### Serie di compiti
**A)** Nel brano su Brian e l'adozione, con chi parla Nancy Tench mentre lava i piatti al termine dell'episodio 6 della prima stagione?
**B)** Trascrivi senza modifiche il brano su Brian e l'adozione da «Nancy si sfoga» a «toglie dal centro.».

### Estratto del documento
Il silenzio di Brian è emblematico: non solo non parla dell’evento traumatico, ma non parla affatto. È un bambino che non ha parole per sé, per il mondo, per ciò che ha vissuto. Questo ricorda la condizione di alcuni figli adottivi che, almeno per un tempo, restano imprigionati nel silenzio e nel non detto.

Nancy sembra molto più attenta alle difficoltà del figlio: cerca aiuto, parla con psicologi, vuole provare la musicoterapia, si interroga. Bill, invece, è spesso assente, preso dal lavoro, e più lento – o forse solo restio prorprio per ciò che vede nel suo lavoro – nel riconoscere la profondità del disagio del figlio.

La difficoltà di creare un legame affettivo solido è evidente: Brian non sembra riconoscere Bill come figura paterna, e questo crea tensioni anche nella coppia genitoriale.

Molto interessante è la conversazione tra Nancy Tench e Debbie, fidanzata di Holden, subito dopo una cena, mentre lavano i piatti al termine dell’episodio 6 della prima stagione.

Nancy si sfoga con tristezza:

«Pensavo che l’adozione fosse un modo meraviglioso per aiutare un bambino. Ma la verità è che l’ho fatto per me stessa.»

Una frase che pesa come una confessione. Un’ammissione che nella realtà raramente si ha il coraggio di fare. Quante adozioni nascono da un vuoto da riempire, da un bisogno profondo e personale? Quanti genitori lo ammetterebbero a se stessi?

Nancy non idealizza suo figlio. Non lo descrive come “una benedizione” o “un miracolo”. Dice: «Non sappiamo dove fosse prima dell’orfanotrofio. Non sappiamo cosa ha visto o sentito. Mi chiedo se sarebbe stato meglio per lui stare con un’altra famiglia.»

Nancy, madre adottiva, invece di raccontare quanto è cambiata in meglio la sua vita, si chiede se ha davvero fatto il bene di suo figlio. Dubita, si interroga, si toglie dal centro.

### Dati dell'esercizio
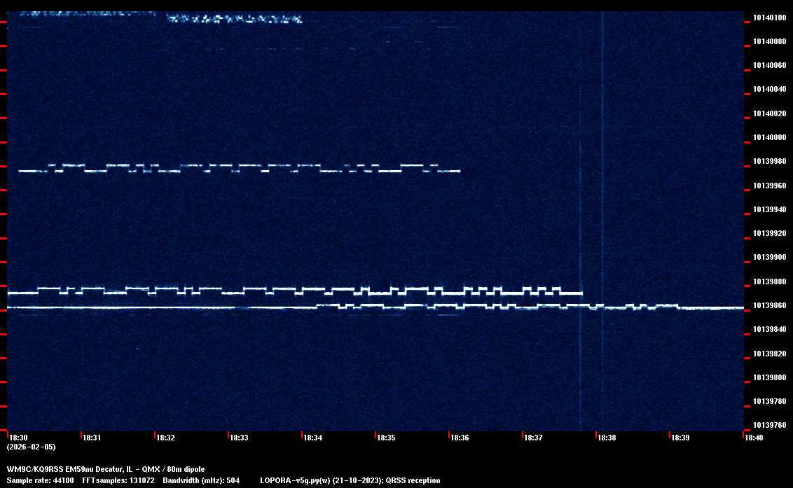This screenshot has height=488, width=793.
Task: Select the Sample rate: 44100 text
Action: 40,480
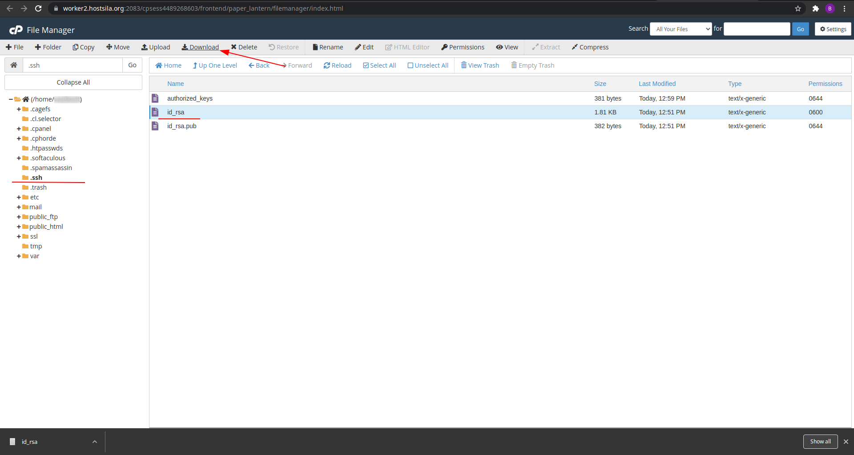This screenshot has width=854, height=455.
Task: Expand the mail folder in tree
Action: point(19,207)
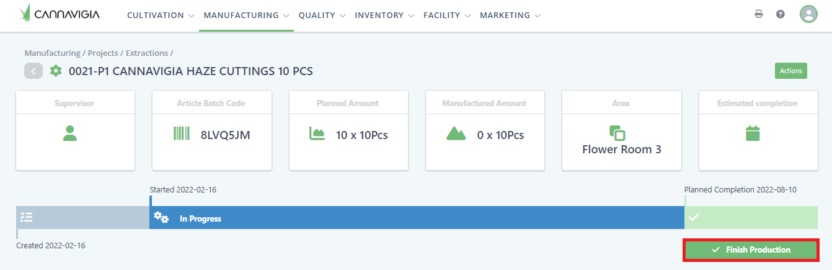Expand the Cultivation dropdown menu
The height and width of the screenshot is (270, 832).
pyautogui.click(x=161, y=16)
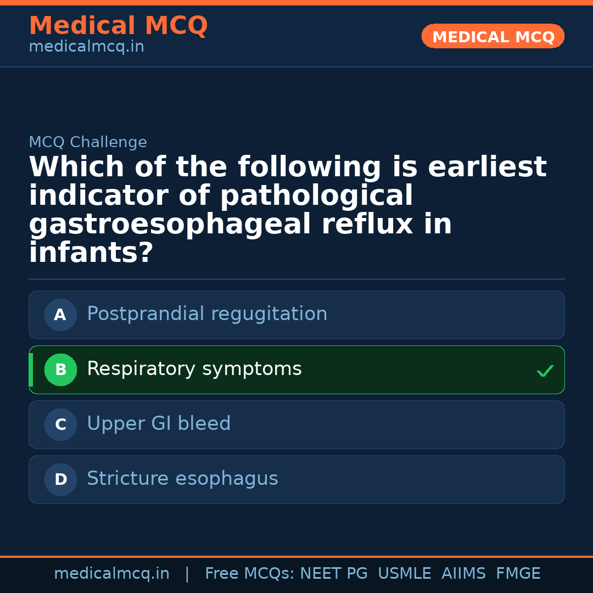Viewport: 593px width, 593px height.
Task: Click the green B option circle
Action: [60, 370]
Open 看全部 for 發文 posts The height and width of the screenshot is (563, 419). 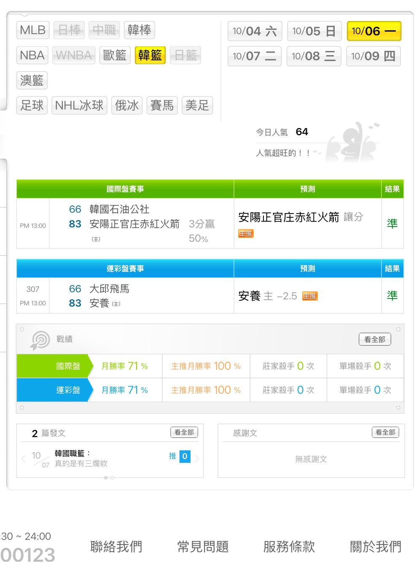pos(184,432)
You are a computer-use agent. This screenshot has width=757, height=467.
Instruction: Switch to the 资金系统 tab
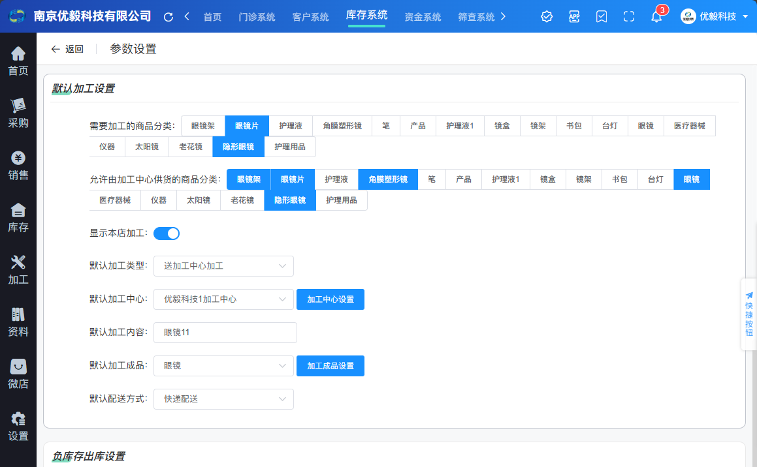coord(423,16)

### Risultati per compito
**A)** Con Debbie, la fidanzata di Holden.

**B)**
Nancy si sfoga con tristezza:

«Pensavo che l’adozione fosse un modo meraviglioso per aiutare un bambino. Ma la verità è che l’ho fatto per me stessa.»

Una frase che pesa come una confessione. Un’ammissione che nella realtà raramente si ha il coraggio di fare. Quante adozioni nascono da un vuoto da riempire, da un bisogno profondo e personale? Quanti genitori lo ammetterebbero a se stessi?

Nancy non idealizza suo figlio. Non lo descrive come “una benedizione” o “un miracolo”. Dice: «Non sappiamo dove fosse prima dell’orfanotrofio. Non sappiamo cosa ha visto o sentito. Mi chiedo se sarebbe stato meglio per lui stare con un’altra famiglia.»

Nancy, madre adottiva, invece di raccontare quanto è cambiata in meglio la sua vita, si chiede se ha davvero fatto il bene di suo figlio. Dubita, si interroga, si toglie dal centro.